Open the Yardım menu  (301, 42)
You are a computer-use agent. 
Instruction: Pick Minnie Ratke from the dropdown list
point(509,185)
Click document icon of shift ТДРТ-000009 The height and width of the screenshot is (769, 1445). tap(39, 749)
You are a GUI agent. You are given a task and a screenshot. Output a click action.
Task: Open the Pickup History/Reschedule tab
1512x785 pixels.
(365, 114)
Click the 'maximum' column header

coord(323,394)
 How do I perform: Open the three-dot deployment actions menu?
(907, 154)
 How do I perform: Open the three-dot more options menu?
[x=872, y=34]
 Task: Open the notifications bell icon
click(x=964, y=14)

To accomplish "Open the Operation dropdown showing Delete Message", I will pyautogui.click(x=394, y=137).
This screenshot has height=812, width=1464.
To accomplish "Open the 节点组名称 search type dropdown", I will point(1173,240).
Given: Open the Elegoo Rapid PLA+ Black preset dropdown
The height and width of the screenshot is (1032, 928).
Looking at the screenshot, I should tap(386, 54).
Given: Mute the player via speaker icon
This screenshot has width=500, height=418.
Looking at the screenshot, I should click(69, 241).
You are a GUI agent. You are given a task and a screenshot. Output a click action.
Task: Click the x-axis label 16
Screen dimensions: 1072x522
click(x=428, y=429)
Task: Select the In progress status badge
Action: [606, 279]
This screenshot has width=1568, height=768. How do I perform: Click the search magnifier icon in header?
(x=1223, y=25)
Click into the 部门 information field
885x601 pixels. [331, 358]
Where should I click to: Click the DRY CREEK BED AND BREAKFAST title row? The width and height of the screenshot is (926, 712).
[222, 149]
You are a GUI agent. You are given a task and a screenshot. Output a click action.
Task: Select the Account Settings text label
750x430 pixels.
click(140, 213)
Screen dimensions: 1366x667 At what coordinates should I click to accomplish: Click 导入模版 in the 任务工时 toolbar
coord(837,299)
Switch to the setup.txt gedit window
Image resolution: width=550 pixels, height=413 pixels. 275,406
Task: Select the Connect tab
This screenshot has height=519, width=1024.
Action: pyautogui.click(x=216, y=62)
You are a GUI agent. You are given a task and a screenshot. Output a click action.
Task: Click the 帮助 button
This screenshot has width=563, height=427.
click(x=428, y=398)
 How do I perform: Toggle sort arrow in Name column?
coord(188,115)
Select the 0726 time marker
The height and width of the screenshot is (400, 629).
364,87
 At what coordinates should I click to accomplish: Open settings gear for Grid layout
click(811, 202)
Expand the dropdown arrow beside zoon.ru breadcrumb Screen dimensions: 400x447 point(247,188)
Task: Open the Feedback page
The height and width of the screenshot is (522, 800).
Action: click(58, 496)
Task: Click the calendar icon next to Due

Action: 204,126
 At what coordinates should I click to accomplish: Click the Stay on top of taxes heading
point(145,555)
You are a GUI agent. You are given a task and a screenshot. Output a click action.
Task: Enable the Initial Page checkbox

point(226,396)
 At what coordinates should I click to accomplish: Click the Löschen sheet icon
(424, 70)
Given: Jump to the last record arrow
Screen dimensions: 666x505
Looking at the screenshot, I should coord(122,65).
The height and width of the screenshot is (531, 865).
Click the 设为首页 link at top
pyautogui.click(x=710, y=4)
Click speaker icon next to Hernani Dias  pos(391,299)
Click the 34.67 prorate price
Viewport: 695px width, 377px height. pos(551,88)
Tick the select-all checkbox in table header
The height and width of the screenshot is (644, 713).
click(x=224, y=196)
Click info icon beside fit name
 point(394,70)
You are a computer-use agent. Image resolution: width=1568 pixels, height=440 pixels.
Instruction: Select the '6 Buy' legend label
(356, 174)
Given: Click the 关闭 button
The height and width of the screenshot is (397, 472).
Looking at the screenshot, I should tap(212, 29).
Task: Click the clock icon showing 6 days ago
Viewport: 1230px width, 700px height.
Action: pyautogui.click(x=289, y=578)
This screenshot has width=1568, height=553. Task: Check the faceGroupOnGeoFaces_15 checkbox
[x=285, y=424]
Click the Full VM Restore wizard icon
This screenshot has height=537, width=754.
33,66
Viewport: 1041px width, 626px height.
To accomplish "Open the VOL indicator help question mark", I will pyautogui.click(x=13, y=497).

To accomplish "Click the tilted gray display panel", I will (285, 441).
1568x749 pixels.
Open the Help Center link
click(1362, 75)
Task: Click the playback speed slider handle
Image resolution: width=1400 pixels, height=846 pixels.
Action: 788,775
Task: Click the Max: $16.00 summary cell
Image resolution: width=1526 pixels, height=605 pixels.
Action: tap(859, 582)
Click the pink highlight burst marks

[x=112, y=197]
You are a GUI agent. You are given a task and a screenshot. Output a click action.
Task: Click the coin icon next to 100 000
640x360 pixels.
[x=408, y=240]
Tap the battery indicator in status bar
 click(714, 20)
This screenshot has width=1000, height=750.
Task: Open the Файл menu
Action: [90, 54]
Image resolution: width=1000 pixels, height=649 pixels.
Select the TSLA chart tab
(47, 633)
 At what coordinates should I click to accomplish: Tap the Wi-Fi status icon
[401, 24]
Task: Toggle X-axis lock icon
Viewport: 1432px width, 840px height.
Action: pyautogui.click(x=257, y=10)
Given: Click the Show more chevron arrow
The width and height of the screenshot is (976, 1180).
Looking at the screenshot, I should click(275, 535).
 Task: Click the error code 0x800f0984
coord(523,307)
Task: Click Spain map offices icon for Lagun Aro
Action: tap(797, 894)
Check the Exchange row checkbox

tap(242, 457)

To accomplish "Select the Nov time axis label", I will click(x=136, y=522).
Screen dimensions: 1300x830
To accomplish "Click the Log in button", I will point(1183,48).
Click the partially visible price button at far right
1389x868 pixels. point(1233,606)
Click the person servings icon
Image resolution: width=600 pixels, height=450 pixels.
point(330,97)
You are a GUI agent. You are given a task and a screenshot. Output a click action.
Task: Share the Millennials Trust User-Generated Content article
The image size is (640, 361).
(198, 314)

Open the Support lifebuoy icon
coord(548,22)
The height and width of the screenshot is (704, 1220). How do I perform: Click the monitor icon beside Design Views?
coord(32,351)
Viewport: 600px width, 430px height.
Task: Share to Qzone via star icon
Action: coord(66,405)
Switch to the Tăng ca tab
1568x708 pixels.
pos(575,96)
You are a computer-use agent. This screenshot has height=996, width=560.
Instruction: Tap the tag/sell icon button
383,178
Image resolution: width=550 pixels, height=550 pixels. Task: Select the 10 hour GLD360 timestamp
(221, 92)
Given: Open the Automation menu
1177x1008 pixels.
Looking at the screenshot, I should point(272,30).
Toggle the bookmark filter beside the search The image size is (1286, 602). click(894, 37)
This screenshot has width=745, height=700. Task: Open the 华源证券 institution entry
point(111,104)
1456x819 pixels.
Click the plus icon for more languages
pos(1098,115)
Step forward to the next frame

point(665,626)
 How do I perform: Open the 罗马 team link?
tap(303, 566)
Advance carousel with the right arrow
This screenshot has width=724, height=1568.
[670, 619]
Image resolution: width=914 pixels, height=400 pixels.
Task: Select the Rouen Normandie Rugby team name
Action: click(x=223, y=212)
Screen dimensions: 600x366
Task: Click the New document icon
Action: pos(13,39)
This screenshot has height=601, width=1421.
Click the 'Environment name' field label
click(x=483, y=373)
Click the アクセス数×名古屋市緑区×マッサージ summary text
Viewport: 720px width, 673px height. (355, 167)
◇ ◇ ◇ ◇
## Try it
Write out the whole listing above once more, exactly.

## Worked solution
Open the Yardım menu  (301, 42)
You are a computer-use agent. 
Instruction: Pick Minnie Ratke from the dropdown list
point(509,185)
Click document icon of shift ТДРТ-000009 The height and width of the screenshot is (769, 1445). tap(39, 749)
You are a GUI agent. You are given a task and a screenshot. Output a click action.
Task: Open the Pickup History/Reschedule tab
1512x785 pixels.
(365, 114)
Click the 'maximum' column header

coord(323,394)
 How do I perform: Open the three-dot deployment actions menu?
(907, 154)
 How do I perform: Open the three-dot more options menu?
[x=872, y=34]
 Task: Open the notifications bell icon
click(x=964, y=14)

To accomplish "Open the Operation dropdown showing Delete Message", I will pyautogui.click(x=394, y=137).
This screenshot has height=812, width=1464.
To accomplish "Open the 节点组名称 search type dropdown", I will point(1173,240).
Given: Open the Elegoo Rapid PLA+ Black preset dropdown
The height and width of the screenshot is (1032, 928).
Looking at the screenshot, I should tap(386, 54).
Given: Mute the player via speaker icon
This screenshot has width=500, height=418.
Looking at the screenshot, I should click(69, 241).
You are a GUI agent. You are given a task and a screenshot. Output a click action.
Task: Click the x-axis label 16
Screen dimensions: 1072x522
click(x=428, y=429)
Task: Select the In progress status badge
Action: [606, 279]
This screenshot has width=1568, height=768. How do I perform: Click the search magnifier icon in header?
(x=1223, y=25)
Click into the 部门 information field
885x601 pixels. [331, 358]
Where should I click to: Click the DRY CREEK BED AND BREAKFAST title row? The width and height of the screenshot is (926, 712).
[222, 149]
You are a GUI agent. You are given a task and a screenshot. Output a click action.
Task: Select the Account Settings text label
750x430 pixels.
click(140, 213)
Screen dimensions: 1366x667 At what coordinates should I click to accomplish: Click 导入模版 in the 任务工时 toolbar
coord(837,299)
Switch to the setup.txt gedit window
Image resolution: width=550 pixels, height=413 pixels. 275,406
Task: Select the Connect tab
This screenshot has height=519, width=1024.
Action: pyautogui.click(x=216, y=62)
You are a GUI agent. You are given a task and a screenshot. Output a click action.
Task: Click the 帮助 button
This screenshot has width=563, height=427.
click(x=428, y=398)
 How do I perform: Toggle sort arrow in Name column?
coord(188,115)
Select the 0726 time marker
The height and width of the screenshot is (400, 629).
364,87
 At what coordinates should I click to accomplish: Open settings gear for Grid layout
click(811, 202)
Expand the dropdown arrow beside zoon.ru breadcrumb Screen dimensions: 400x447 point(247,188)
Task: Open the Feedback page
The height and width of the screenshot is (522, 800).
Action: click(58, 496)
Task: Click the calendar icon next to Due

Action: 204,126
 At what coordinates should I click to accomplish: Click the Stay on top of taxes heading
point(145,555)
You are a GUI agent. You are given a task and a screenshot. Output a click action.
Task: Enable the Initial Page checkbox

point(226,396)
 At what coordinates should I click to accomplish: Click the Löschen sheet icon
(424, 70)
Given: Jump to the last record arrow
Screen dimensions: 666x505
Looking at the screenshot, I should coord(122,65).
The height and width of the screenshot is (531, 865).
Click the 设为首页 link at top
pyautogui.click(x=710, y=4)
Click speaker icon next to Hernani Dias  pos(391,299)
Click the 34.67 prorate price
Viewport: 695px width, 377px height. pos(551,88)
Tick the select-all checkbox in table header
The height and width of the screenshot is (644, 713).
click(x=224, y=196)
Click info icon beside fit name
 point(394,70)
You are a computer-use agent. Image resolution: width=1568 pixels, height=440 pixels.
Instruction: Select the '6 Buy' legend label
(356, 174)
Given: Click the 关闭 button
The height and width of the screenshot is (397, 472).
Looking at the screenshot, I should tap(212, 29).
Task: Click the clock icon showing 6 days ago
Viewport: 1230px width, 700px height.
Action: pyautogui.click(x=289, y=578)
This screenshot has width=1568, height=553. Task: Check the faceGroupOnGeoFaces_15 checkbox
[x=285, y=424]
Click the Full VM Restore wizard icon
This screenshot has height=537, width=754.
33,66
Viewport: 1041px width, 626px height.
To accomplish "Open the VOL indicator help question mark", I will pyautogui.click(x=13, y=497).

To accomplish "Click the tilted gray display panel", I will (285, 441).
1568x749 pixels.
Open the Help Center link
click(1362, 75)
Task: Click the playback speed slider handle
Image resolution: width=1400 pixels, height=846 pixels.
Action: 788,775
Task: Click the Max: $16.00 summary cell
Image resolution: width=1526 pixels, height=605 pixels.
Action: tap(859, 582)
Click the pink highlight burst marks

[x=112, y=197]
You are a GUI agent. You are given a task and a screenshot. Output a click action.
Task: Click the coin icon next to 100 000
640x360 pixels.
[x=408, y=240]
Tap the battery indicator in status bar
 click(714, 20)
This screenshot has width=1000, height=750.
Task: Open the Файл menu
Action: [90, 54]
Image resolution: width=1000 pixels, height=649 pixels.
Select the TSLA chart tab
(47, 633)
 At what coordinates should I click to accomplish: Tap the Wi-Fi status icon
[401, 24]
Task: Toggle X-axis lock icon
Viewport: 1432px width, 840px height.
Action: pyautogui.click(x=257, y=10)
Given: Click the Show more chevron arrow
The width and height of the screenshot is (976, 1180).
Looking at the screenshot, I should click(275, 535).
 Task: Click the error code 0x800f0984
coord(523,307)
Task: Click Spain map offices icon for Lagun Aro
Action: tap(797, 894)
Check the Exchange row checkbox

tap(242, 457)

To accomplish "Select the Nov time axis label", I will click(x=136, y=522).
Screen dimensions: 1300x830
To accomplish "Click the Log in button", I will point(1183,48).
Click the partially visible price button at far right
1389x868 pixels. point(1233,606)
Click the person servings icon
Image resolution: width=600 pixels, height=450 pixels.
point(330,97)
You are a GUI agent. You are given a task and a screenshot. Output a click action.
Task: Share the Millennials Trust User-Generated Content article
The image size is (640, 361).
(198, 314)

Open the Support lifebuoy icon
coord(548,22)
The height and width of the screenshot is (704, 1220). How do I perform: Click the monitor icon beside Design Views?
coord(32,351)
Viewport: 600px width, 430px height.
Task: Share to Qzone via star icon
Action: coord(66,405)
Switch to the Tăng ca tab
1568x708 pixels.
pos(575,96)
You are a computer-use agent. This screenshot has height=996, width=560.
Instruction: Tap the tag/sell icon button
383,178
Image resolution: width=550 pixels, height=550 pixels. Task: Select the 10 hour GLD360 timestamp
(221, 92)
Given: Open the Automation menu
1177x1008 pixels.
Looking at the screenshot, I should point(272,30).
Toggle the bookmark filter beside the search The image size is (1286, 602). click(894, 37)
This screenshot has width=745, height=700. Task: Open the 华源证券 institution entry
point(111,104)
1456x819 pixels.
Click the plus icon for more languages
pos(1098,115)
Step forward to the next frame

point(665,626)
 How do I perform: Open the 罗马 team link?
tap(303, 566)
Advance carousel with the right arrow
This screenshot has width=724, height=1568.
[670, 619]
Image resolution: width=914 pixels, height=400 pixels.
Task: Select the Rouen Normandie Rugby team name
Action: click(x=223, y=212)
Screen dimensions: 600x366
Task: Click the New document icon
Action: pos(13,39)
This screenshot has height=601, width=1421.
Click the 'Environment name' field label
click(x=483, y=373)
Click the アクセス数×名古屋市緑区×マッサージ summary text
Viewport: 720px width, 673px height. (355, 167)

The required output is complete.